Problem details:
Where an entry holds an image, skip the image but reproduce the rest word for word.

◆ ◆ ◆

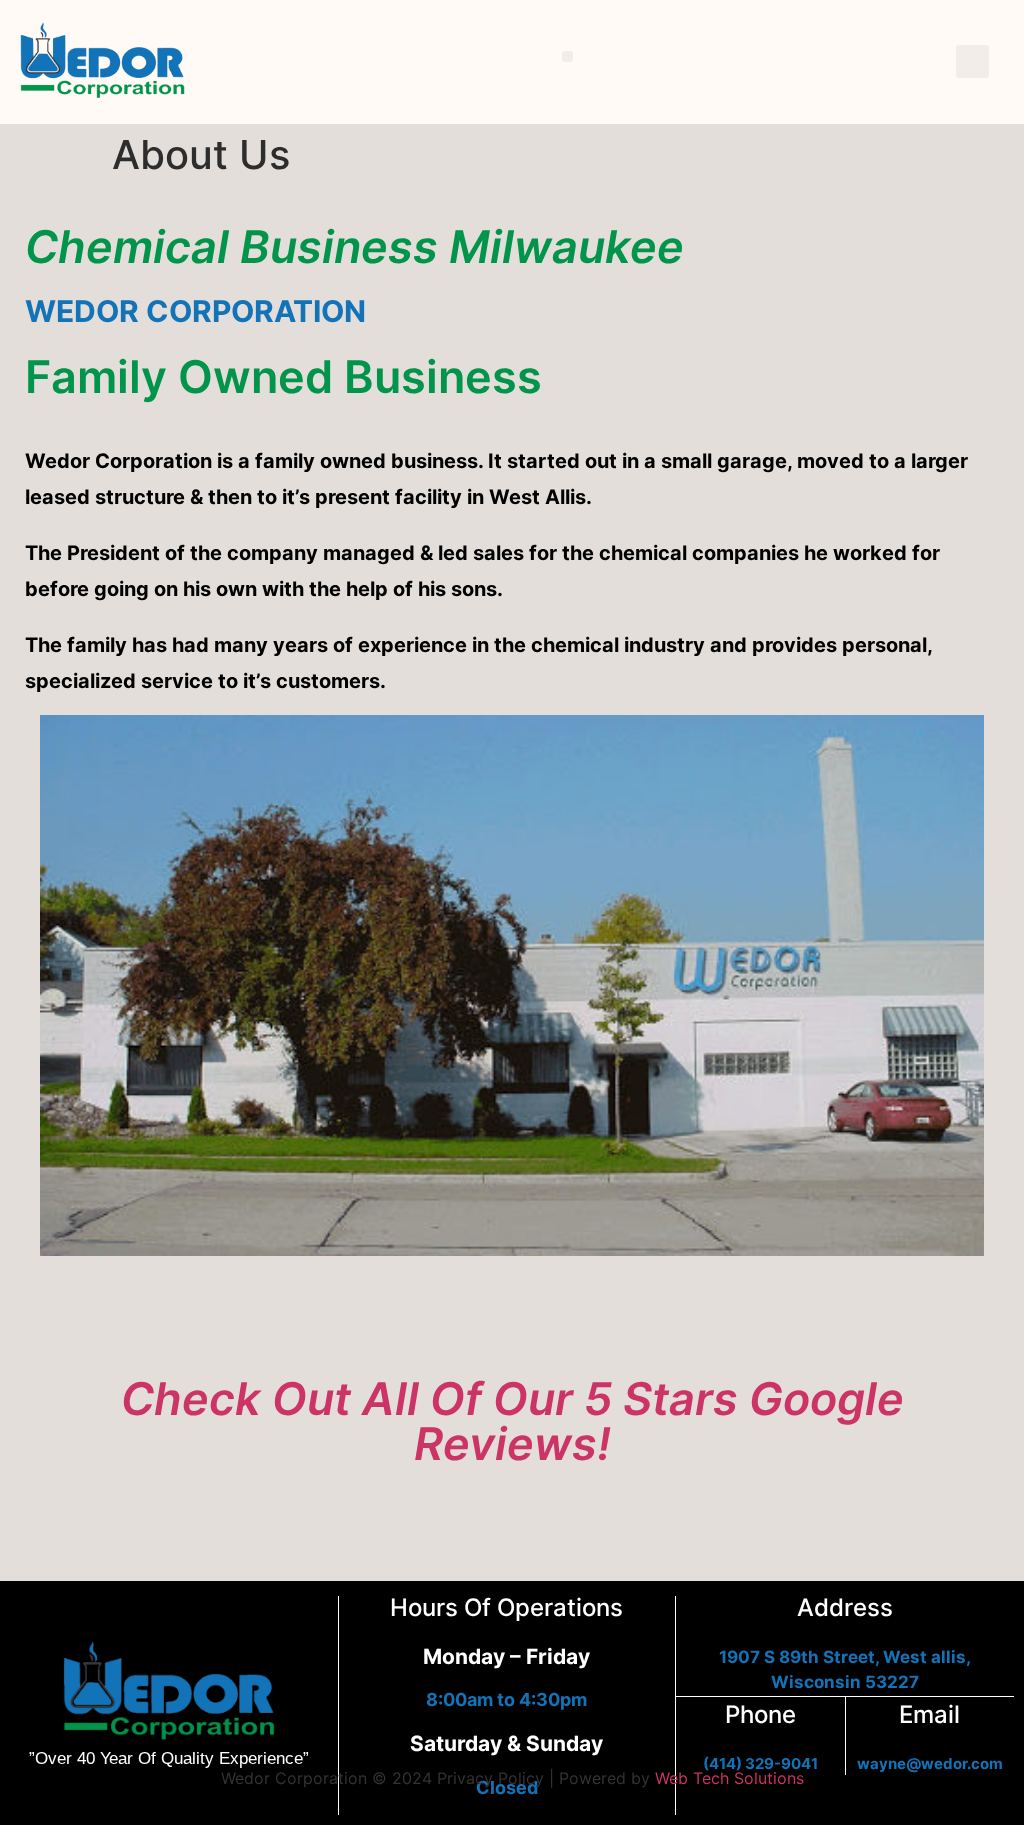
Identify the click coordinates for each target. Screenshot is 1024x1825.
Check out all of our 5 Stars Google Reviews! (512, 1421)
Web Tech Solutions (729, 1778)
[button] (567, 56)
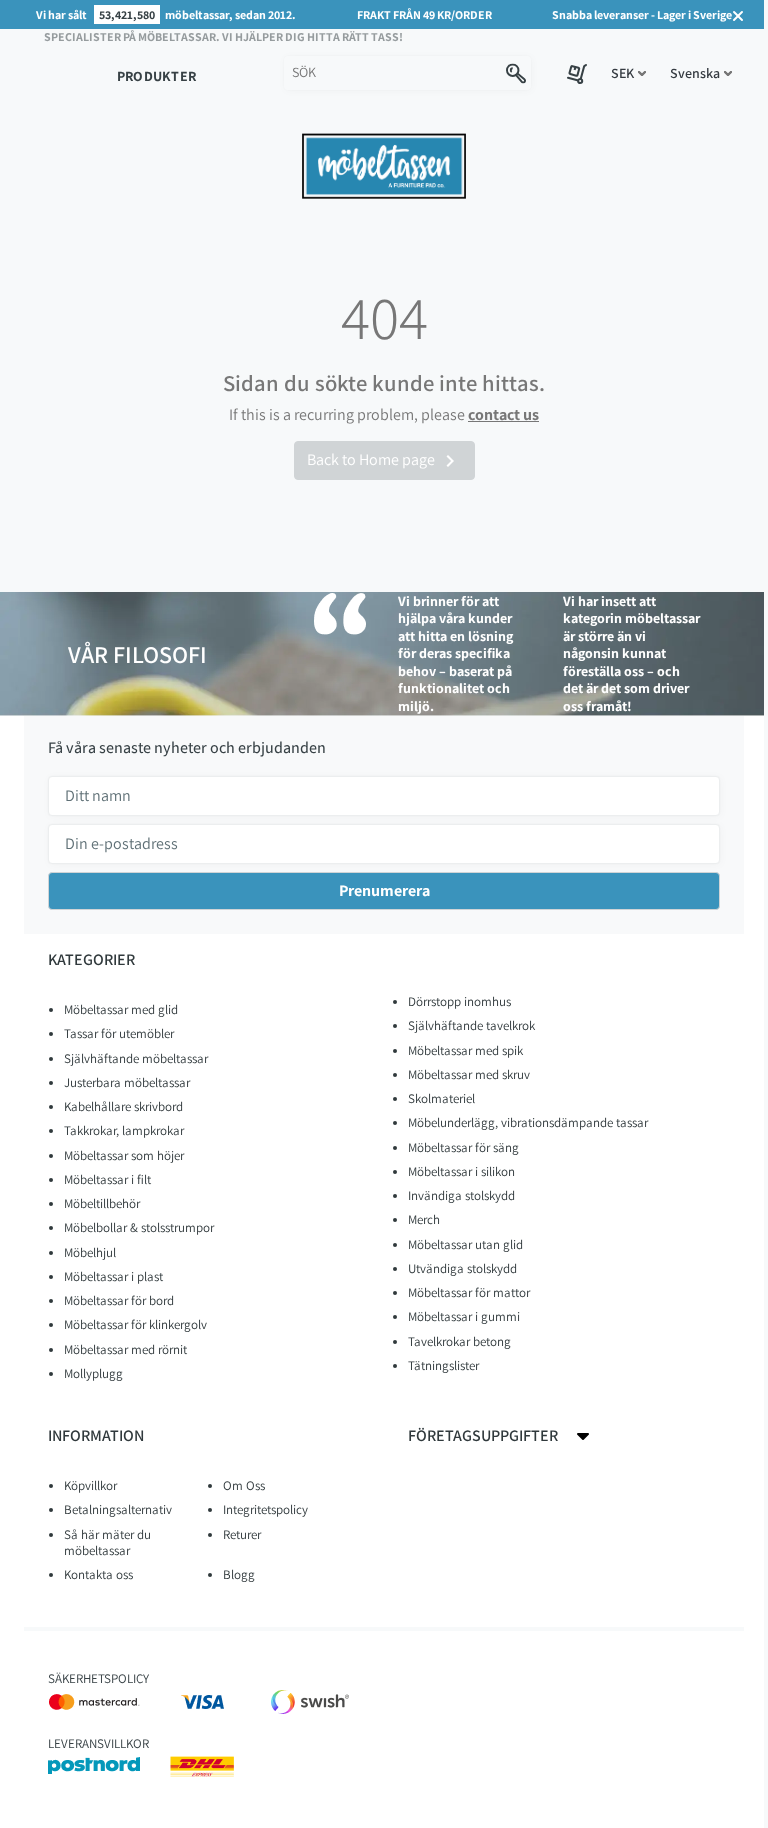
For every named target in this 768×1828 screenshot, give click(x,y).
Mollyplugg (93, 1373)
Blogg (239, 1574)
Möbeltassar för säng (463, 1147)
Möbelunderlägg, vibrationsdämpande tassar (528, 1122)
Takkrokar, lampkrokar (124, 1130)
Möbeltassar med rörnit (125, 1349)
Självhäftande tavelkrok (471, 1025)
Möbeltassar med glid (121, 1009)
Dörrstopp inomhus (459, 1001)
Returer (242, 1534)
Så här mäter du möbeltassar (107, 1542)
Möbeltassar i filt (107, 1179)
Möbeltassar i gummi (464, 1316)
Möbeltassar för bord (119, 1300)
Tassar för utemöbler (119, 1033)
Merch (424, 1219)
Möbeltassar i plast (113, 1276)
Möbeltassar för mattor (469, 1292)
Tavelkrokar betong (459, 1341)
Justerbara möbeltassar (127, 1082)
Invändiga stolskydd (461, 1195)
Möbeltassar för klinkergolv (135, 1324)
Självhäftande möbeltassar (136, 1058)
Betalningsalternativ (118, 1509)
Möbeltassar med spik (465, 1050)
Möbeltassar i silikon (461, 1171)
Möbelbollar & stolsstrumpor (139, 1227)
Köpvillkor (90, 1485)
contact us (503, 414)
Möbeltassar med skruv (469, 1074)
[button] (628, 73)
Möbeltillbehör (102, 1203)
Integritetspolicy (265, 1509)
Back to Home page (384, 461)
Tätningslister (443, 1365)
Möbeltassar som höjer (124, 1155)
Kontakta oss (98, 1574)
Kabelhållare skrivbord (123, 1106)
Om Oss (244, 1485)
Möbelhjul (90, 1252)
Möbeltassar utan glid (465, 1244)
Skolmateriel (441, 1098)
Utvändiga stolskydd (462, 1268)
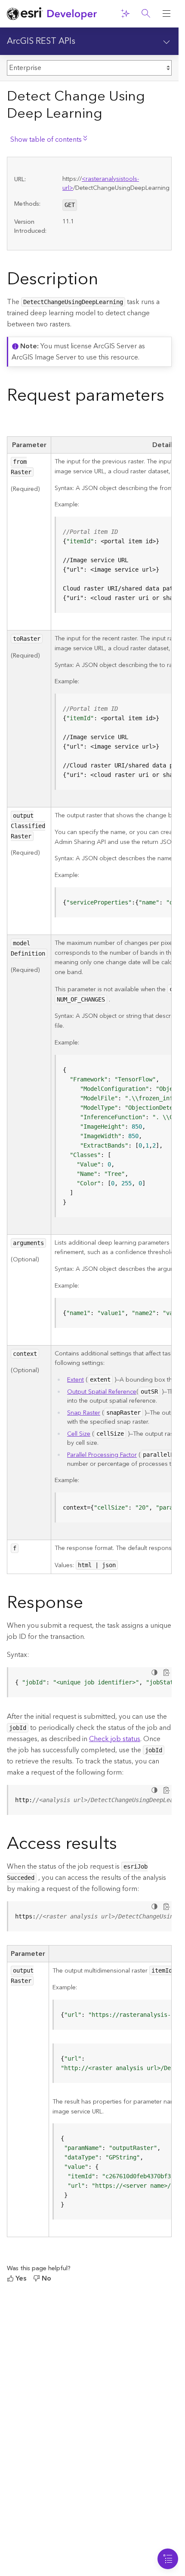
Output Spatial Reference (101, 1392)
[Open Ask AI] (125, 13)
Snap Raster (83, 1413)
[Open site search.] (145, 13)
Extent (75, 1380)
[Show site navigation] (166, 13)
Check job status (114, 1739)
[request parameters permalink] (14, 420)
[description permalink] (105, 280)
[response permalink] (90, 1604)
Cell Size (78, 1434)
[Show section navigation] (166, 41)
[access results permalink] (124, 1845)
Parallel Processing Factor (102, 1455)
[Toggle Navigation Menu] (167, 2559)
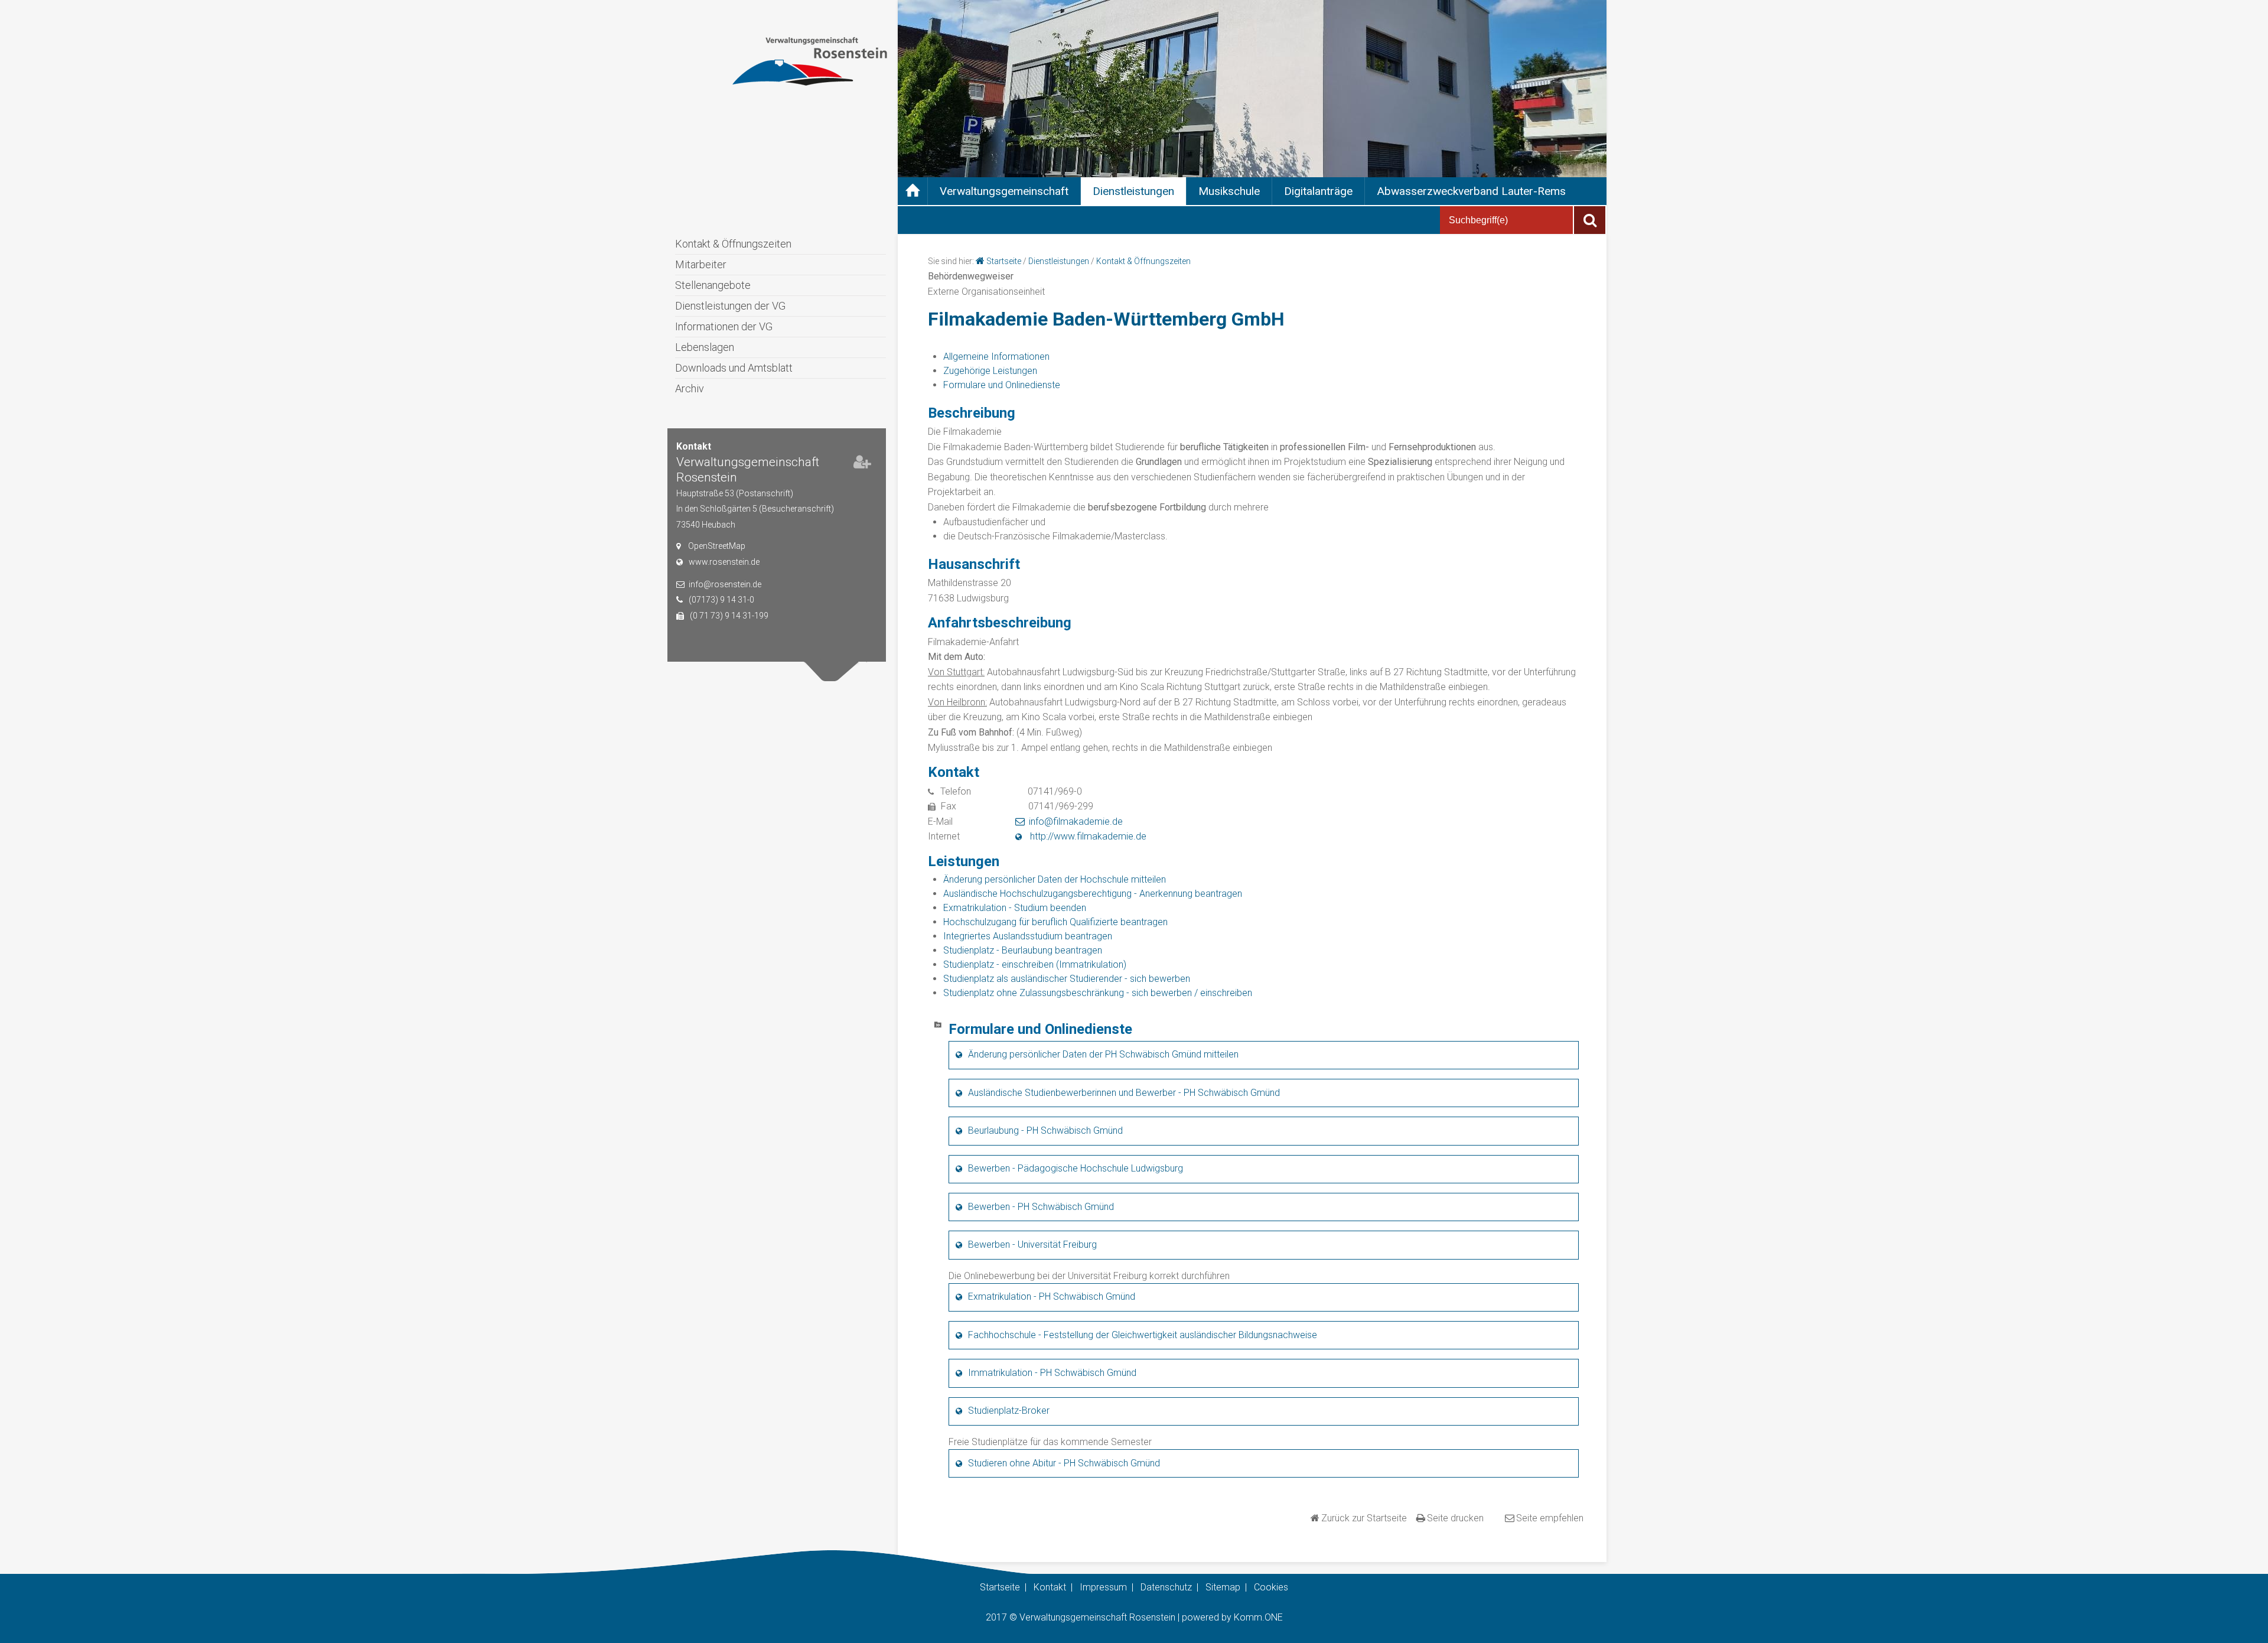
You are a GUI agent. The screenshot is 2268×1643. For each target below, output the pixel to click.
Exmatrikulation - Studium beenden (1014, 907)
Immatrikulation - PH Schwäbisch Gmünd (1052, 1372)
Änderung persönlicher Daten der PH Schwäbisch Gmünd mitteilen (1103, 1054)
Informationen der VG (724, 326)
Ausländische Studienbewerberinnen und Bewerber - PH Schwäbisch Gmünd (1124, 1092)
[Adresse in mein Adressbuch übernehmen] (862, 464)
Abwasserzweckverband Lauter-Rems (1471, 191)
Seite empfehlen (1549, 1518)
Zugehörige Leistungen (990, 370)
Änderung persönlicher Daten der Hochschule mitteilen (1054, 879)
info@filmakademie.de (1076, 821)
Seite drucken (1455, 1518)
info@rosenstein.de (725, 584)
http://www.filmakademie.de (1087, 836)
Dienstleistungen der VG (730, 306)
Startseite (1003, 261)
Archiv (689, 388)
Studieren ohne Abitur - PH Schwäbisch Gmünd (1064, 1463)
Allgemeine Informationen (996, 356)
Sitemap (1222, 1587)
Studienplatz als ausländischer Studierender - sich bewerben (1066, 978)
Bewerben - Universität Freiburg (1032, 1244)
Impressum (1103, 1587)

◆ ◆ ◆

Task result:
Identify the click coordinates for each target. Screenshot is 1024x1825.
Check out all of our 5 Stars Google Reviews! (512, 1421)
Web Tech Solutions (729, 1778)
[button] (567, 56)
For every named target in this 768×1828 screenshot, give click(x,y).
Mollyplugg (93, 1373)
Blogg (239, 1574)
Möbeltassar för säng (463, 1147)
Möbelunderlägg, vibrationsdämpande tassar (528, 1122)
Takkrokar, lampkrokar (124, 1130)
Möbeltassar med rörnit (125, 1349)
Självhäftande tavelkrok (471, 1025)
Möbeltassar med glid (121, 1009)
Dörrstopp inomhus (459, 1001)
Returer (242, 1534)
Så här mäter du möbeltassar (107, 1542)
Möbeltassar i filt (107, 1179)
Möbeltassar i gummi (464, 1316)
Möbeltassar för bord (119, 1300)
Tassar för utemöbler (119, 1033)
Merch (424, 1219)
Möbeltassar i plast (113, 1276)
Möbeltassar för mattor (469, 1292)
Tavelkrokar betong (459, 1341)
Justerbara möbeltassar (127, 1082)
Invändiga stolskydd (461, 1195)
Möbeltassar för klinkergolv (135, 1324)
Självhäftande möbeltassar (136, 1058)
Betalningsalternativ (118, 1509)
Möbeltassar med spik (465, 1050)
Möbeltassar i silikon (461, 1171)
Möbelbollar & stolsstrumpor (139, 1227)
Köpvillkor (90, 1485)
contact us (503, 414)
Möbeltassar med skruv (469, 1074)
[button] (628, 73)
Möbeltillbehör (102, 1203)
Integritetspolicy (265, 1509)
Back to Home page (384, 461)
Tätningslister (443, 1365)
Möbeltassar som höjer (124, 1155)
Kontakta oss (98, 1574)
Kabelhållare skrivbord (123, 1106)
Om Oss (244, 1485)
Möbelhjul (90, 1252)
Möbeltassar utan glid (465, 1244)
Skolmateriel (441, 1098)
Utvändiga stolskydd (462, 1268)
Output Spatial Reference (101, 1392)
[Open Ask AI] (125, 13)
Snap Raster (83, 1413)
[Open site search.] (145, 13)
Extent (75, 1380)
[Show site navigation] (166, 13)
Check job status (114, 1739)
[request parameters permalink] (14, 420)
[description permalink] (105, 280)
[response permalink] (90, 1604)
Cell Size (78, 1434)
[Show section navigation] (166, 41)
[access results permalink] (124, 1845)
Parallel Processing Factor (102, 1455)
[Toggle Navigation Menu] (167, 2559)
You are a GUI agent. The screenshot is 2268×1643. For each target below, output the pixel to click.
Exmatrikulation - Studium beenden (1014, 907)
Immatrikulation - PH Schwäbisch Gmünd (1052, 1372)
Änderung persönlicher Daten der PH Schwäbisch Gmünd mitteilen (1103, 1054)
Informationen der VG (724, 326)
Ausländische Studienbewerberinnen und Bewerber - PH Schwäbisch Gmünd (1124, 1092)
[Adresse in mein Adressbuch übernehmen] (862, 464)
Abwasserzweckverband Lauter-Rems (1471, 191)
Seite empfehlen (1549, 1518)
Zugehörige Leistungen (990, 370)
Änderung persönlicher Daten der Hochschule mitteilen (1054, 879)
info@filmakademie.de (1076, 821)
Seite drucken (1455, 1518)
info@rosenstein.de (725, 584)
http://www.filmakademie.de (1087, 836)
Dienstleistungen der VG (730, 306)
Startseite (1003, 261)
Archiv (689, 388)
Studieren ohne Abitur - PH Schwäbisch Gmünd (1064, 1463)
Allgemeine Informationen (996, 356)
Sitemap (1222, 1587)
Studienplatz als ausländischer Studierender - sich bewerben (1066, 978)
Bewerben - Universität Freiburg (1032, 1244)
Impressum (1103, 1587)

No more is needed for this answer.